> _DIRECTIONS FOR THIS TASK_:
Exact reproduction required: the lines below from the line with "Where should I click to: Click the Version" to the line with "The width and height of the screenshot is (1080, 646).", both ends included, and no others.
Top of RAW DATA
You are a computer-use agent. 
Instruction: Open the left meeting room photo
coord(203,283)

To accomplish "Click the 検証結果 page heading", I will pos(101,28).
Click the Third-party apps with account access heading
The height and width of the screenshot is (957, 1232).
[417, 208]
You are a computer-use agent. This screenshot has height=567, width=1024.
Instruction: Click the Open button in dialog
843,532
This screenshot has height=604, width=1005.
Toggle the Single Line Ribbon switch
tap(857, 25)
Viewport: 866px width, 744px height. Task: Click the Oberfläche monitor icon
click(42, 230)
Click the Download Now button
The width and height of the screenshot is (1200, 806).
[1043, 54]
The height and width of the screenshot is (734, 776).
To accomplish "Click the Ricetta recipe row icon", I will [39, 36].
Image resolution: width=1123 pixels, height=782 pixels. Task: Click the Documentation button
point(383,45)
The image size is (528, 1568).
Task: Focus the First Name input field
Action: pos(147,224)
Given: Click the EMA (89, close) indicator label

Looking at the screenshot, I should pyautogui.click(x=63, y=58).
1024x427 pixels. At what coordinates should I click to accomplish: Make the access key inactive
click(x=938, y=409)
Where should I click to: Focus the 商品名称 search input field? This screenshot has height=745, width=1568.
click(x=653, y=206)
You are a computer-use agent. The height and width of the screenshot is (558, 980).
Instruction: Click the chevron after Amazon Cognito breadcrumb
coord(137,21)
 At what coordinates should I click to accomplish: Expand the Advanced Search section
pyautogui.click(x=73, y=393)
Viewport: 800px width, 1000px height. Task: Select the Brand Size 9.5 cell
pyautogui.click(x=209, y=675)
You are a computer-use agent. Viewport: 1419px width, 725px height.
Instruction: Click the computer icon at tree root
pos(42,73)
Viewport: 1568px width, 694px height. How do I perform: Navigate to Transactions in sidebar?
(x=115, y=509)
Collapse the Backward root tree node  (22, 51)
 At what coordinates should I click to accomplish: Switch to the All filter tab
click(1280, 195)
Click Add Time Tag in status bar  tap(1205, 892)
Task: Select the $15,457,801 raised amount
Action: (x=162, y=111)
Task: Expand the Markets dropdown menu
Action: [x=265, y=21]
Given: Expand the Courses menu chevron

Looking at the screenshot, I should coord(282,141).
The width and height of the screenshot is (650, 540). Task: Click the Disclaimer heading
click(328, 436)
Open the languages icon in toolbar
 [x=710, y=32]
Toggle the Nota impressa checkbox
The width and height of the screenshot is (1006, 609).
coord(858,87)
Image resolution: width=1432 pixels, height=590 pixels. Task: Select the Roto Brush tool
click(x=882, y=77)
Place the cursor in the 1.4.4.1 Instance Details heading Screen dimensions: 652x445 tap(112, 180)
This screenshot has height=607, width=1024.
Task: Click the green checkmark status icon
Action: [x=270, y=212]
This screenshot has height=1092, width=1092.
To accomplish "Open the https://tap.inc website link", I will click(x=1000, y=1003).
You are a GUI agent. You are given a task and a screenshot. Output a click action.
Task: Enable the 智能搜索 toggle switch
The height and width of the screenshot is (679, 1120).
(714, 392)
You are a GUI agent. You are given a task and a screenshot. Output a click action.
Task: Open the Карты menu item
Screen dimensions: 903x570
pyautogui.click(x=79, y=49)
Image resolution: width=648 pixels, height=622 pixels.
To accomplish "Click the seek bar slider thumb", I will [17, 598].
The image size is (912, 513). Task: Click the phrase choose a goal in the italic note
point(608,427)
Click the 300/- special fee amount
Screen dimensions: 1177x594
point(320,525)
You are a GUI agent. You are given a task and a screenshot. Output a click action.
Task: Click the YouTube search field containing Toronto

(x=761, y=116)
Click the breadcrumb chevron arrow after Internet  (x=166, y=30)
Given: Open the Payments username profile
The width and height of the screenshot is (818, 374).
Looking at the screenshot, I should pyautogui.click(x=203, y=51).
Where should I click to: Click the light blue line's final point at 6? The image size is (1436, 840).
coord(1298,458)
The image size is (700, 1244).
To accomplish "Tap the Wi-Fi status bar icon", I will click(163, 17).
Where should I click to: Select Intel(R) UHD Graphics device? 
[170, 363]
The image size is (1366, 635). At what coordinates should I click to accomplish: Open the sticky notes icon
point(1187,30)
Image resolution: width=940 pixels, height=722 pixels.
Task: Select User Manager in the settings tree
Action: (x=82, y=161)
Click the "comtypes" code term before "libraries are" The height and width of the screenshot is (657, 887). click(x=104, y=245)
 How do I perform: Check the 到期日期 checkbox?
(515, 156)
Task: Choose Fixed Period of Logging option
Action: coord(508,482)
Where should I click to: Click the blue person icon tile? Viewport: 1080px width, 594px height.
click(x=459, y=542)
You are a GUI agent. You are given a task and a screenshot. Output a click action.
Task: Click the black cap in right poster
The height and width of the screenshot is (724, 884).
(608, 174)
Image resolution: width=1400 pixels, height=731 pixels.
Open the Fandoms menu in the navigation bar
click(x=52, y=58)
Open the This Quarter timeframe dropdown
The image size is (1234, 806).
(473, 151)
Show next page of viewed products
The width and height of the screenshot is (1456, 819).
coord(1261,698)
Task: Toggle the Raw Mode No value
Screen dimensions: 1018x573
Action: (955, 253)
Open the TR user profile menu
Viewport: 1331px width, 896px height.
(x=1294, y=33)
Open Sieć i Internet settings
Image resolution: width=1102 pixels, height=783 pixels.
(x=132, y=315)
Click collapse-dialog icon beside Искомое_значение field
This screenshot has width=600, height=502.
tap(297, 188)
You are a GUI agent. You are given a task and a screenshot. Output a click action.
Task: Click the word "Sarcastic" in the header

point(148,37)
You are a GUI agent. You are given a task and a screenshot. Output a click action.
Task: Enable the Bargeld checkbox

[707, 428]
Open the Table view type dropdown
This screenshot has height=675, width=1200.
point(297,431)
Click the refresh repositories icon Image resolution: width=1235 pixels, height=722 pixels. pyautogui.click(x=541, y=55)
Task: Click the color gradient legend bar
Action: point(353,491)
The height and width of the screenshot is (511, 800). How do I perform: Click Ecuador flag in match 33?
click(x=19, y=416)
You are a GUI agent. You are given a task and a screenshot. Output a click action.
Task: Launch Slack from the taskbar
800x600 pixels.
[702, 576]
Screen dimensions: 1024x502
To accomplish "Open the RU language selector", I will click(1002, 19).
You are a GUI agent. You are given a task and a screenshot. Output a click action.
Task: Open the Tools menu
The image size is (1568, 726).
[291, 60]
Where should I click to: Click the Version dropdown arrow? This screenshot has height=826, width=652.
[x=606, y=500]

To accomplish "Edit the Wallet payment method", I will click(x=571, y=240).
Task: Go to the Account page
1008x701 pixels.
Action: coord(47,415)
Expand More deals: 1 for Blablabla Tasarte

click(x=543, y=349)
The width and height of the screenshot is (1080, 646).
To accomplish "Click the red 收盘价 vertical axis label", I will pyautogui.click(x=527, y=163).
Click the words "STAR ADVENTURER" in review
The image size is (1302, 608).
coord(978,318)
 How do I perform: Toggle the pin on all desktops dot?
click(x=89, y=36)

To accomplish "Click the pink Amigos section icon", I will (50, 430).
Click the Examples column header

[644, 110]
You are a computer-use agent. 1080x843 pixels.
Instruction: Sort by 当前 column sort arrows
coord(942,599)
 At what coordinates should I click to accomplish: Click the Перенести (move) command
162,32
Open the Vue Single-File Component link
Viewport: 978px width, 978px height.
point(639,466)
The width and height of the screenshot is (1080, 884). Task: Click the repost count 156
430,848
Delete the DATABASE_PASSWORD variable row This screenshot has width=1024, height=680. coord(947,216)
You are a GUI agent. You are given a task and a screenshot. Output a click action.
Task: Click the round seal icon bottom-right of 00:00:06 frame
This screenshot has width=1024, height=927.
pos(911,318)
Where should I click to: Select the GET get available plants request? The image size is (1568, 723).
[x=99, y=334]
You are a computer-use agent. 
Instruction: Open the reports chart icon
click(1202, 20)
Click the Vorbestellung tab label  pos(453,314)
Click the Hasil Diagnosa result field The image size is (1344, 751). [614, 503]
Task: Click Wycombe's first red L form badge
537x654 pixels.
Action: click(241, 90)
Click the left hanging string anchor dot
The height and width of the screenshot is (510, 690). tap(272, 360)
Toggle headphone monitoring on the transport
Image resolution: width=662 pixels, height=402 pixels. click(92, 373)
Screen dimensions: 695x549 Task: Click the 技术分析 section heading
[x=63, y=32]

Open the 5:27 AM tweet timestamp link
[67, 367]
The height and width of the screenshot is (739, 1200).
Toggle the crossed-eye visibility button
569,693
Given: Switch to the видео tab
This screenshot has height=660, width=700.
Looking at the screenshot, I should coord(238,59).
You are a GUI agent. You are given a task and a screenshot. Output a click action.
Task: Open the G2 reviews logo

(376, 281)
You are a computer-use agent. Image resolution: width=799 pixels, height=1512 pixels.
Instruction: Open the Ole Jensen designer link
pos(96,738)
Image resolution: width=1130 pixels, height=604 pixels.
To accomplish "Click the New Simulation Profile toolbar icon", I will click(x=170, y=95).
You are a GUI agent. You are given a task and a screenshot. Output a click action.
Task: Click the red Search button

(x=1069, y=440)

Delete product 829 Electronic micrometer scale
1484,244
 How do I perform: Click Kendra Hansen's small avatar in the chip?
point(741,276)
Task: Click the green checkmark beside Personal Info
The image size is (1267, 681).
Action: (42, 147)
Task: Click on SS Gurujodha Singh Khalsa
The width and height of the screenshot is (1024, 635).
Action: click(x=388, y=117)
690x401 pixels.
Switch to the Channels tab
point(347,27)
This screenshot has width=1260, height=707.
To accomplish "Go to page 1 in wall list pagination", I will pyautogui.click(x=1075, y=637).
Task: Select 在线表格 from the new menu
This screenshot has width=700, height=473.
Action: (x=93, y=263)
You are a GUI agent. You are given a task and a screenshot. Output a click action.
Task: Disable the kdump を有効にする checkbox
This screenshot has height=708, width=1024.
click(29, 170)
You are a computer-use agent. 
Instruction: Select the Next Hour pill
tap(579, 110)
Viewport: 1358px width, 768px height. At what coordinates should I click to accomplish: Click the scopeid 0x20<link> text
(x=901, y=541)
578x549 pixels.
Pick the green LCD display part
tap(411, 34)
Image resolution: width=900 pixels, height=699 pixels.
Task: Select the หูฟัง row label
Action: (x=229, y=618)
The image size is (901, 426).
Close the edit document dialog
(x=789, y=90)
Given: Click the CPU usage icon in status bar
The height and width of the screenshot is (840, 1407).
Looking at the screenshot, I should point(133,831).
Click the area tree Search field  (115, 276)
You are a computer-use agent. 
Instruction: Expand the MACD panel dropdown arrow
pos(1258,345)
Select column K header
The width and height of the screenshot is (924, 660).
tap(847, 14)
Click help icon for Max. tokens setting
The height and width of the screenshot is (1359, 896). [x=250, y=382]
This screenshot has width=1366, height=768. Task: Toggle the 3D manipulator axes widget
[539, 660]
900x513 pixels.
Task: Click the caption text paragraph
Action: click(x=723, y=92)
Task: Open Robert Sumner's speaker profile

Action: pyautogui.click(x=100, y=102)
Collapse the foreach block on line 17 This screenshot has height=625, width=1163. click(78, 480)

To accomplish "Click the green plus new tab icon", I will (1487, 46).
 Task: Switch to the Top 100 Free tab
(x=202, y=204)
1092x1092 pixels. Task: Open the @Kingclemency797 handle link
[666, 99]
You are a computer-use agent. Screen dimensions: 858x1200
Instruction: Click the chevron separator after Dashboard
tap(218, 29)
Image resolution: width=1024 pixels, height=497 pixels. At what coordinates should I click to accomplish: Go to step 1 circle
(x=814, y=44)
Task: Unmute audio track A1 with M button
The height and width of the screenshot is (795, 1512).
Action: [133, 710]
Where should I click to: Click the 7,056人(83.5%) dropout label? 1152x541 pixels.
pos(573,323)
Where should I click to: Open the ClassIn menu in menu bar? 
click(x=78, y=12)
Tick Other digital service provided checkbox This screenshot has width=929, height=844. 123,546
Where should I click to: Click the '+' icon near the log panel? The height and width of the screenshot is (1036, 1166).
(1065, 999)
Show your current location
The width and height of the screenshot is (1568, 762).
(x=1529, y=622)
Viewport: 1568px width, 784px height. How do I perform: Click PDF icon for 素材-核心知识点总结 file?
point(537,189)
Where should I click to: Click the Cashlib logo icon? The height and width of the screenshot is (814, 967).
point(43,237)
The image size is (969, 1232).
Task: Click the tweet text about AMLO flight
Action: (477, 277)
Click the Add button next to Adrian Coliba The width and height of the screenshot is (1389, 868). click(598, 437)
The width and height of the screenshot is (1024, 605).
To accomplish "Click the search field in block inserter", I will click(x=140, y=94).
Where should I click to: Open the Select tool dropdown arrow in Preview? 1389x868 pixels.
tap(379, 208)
Bottom of RAW DATA
> _FINISHED EXERCISE_:
Where should I click to: Click the Version dropdown arrow? This screenshot has height=826, width=652.
[x=606, y=500]

To accomplish "Edit the Wallet payment method", I will click(x=571, y=240).
Task: Go to the Account page
1008x701 pixels.
Action: coord(47,415)
Expand More deals: 1 for Blablabla Tasarte

click(x=543, y=349)
The width and height of the screenshot is (1080, 646).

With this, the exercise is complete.